No, he was not going anywhere, he said, he was simply bringing in the loads of shopping I had neglected to unpack from my car the day before. We carried them in together.
After I had unloaded the shopping I found myself driving behind the wheel of what I recognised as my car, only the dashboard seemed different from what I had remembered and I had trouble getting the car into gear. The clutch kept slipping out.
I cut in front of another car and worried it would hit the back of me but I had left enough room to avoid an accident and then I stopped at the bottom of a hill near my house. Across the road I could see a group of people, adults and children alike all of them dressed in what looked like red and white horizontally striped jump suits. Some wore beanies with red horns sewn out of material on their heads. These were serious football supporters, I reasoned. They must support the team called the Saints.
It was early morning and they were gathering for breakfast, one of them was my son. I imagined helping him to pack his bag before this meeting. I had checked his shoes. They were new with a price tag of $6.00 attached to the side heel. So cheap. I wondered that the shop normally quiet on a Sunday morning could manage so many customers at once.
On the other side of the road there were a few similarly dressed football supporters and one or two in the post office where I stood in a queue waiting my turn. It seemed to take forever to be served and I found myself annoyed when someone at the other end of the room who had come in after me was served before me.
I became huffy in that understated bodily way when I want it to be known that I am cross, that something is amiss but I do not want to shout it out in front of everyone.

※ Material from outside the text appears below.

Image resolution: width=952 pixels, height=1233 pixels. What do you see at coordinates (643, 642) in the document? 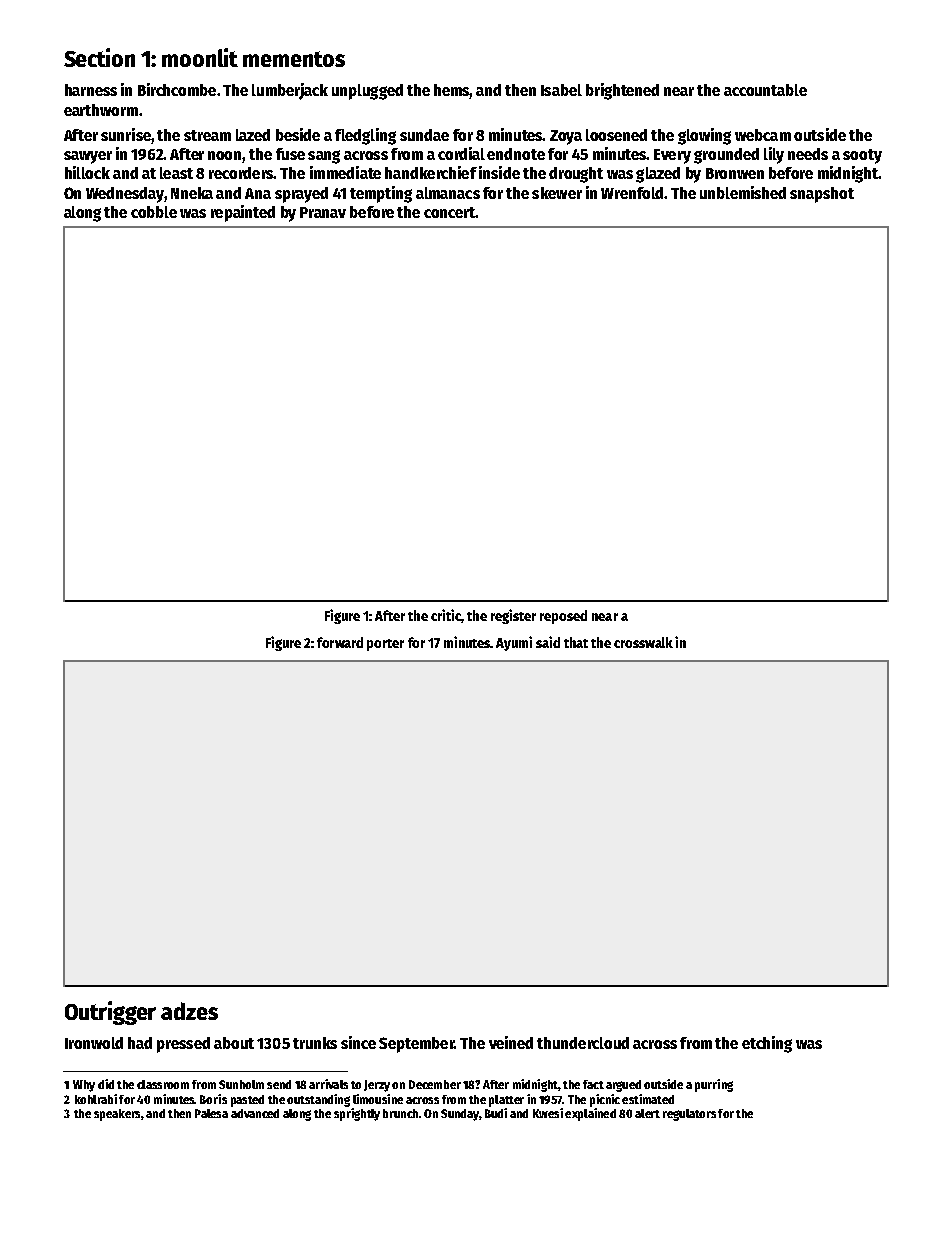
I see `crosswalk` at bounding box center [643, 642].
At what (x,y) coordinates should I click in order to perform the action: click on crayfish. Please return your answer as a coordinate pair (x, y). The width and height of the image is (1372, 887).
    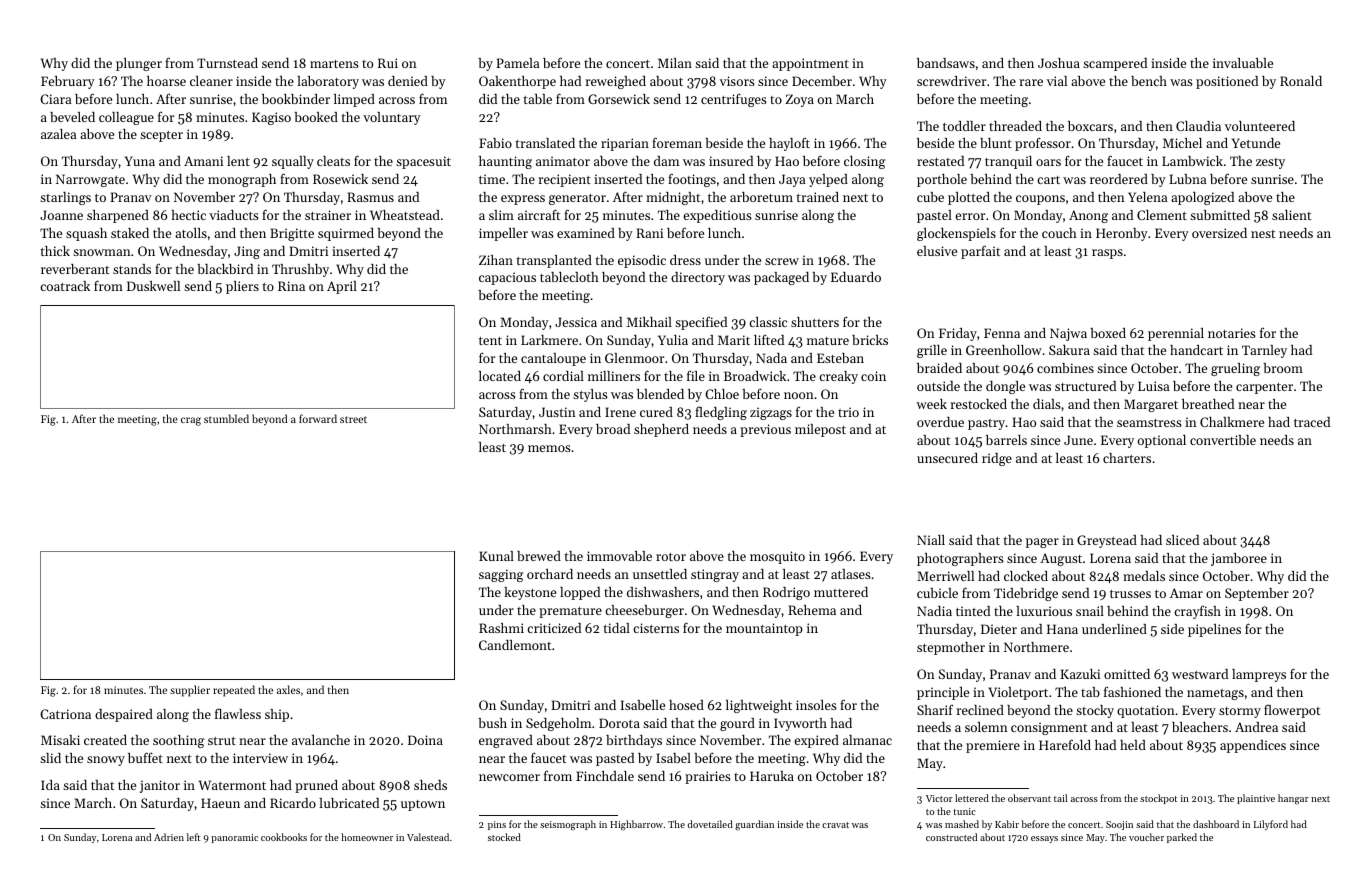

The counter formed a half moon and three women stood behind it each serving customers in turn. Just below the counter shielded from the over fall on the stretch of shadowed carpet I noticed that someone had dropped their watch. Then I noticed not one watch but two and three and four. There was a line of watches along the stretch of ground below the counter’s overhang and I set about collecting them. I had thought at first that I might keep one for myself – stealing I knew, but who cared – finders keepers.
In the end I decided to hand them all over at the counter when it came my turn. What could I do with watches such as these? None seemed particularly valuable, but I wondered that so many people in the one store could stand in the queue and lose their watch. It was uncanny.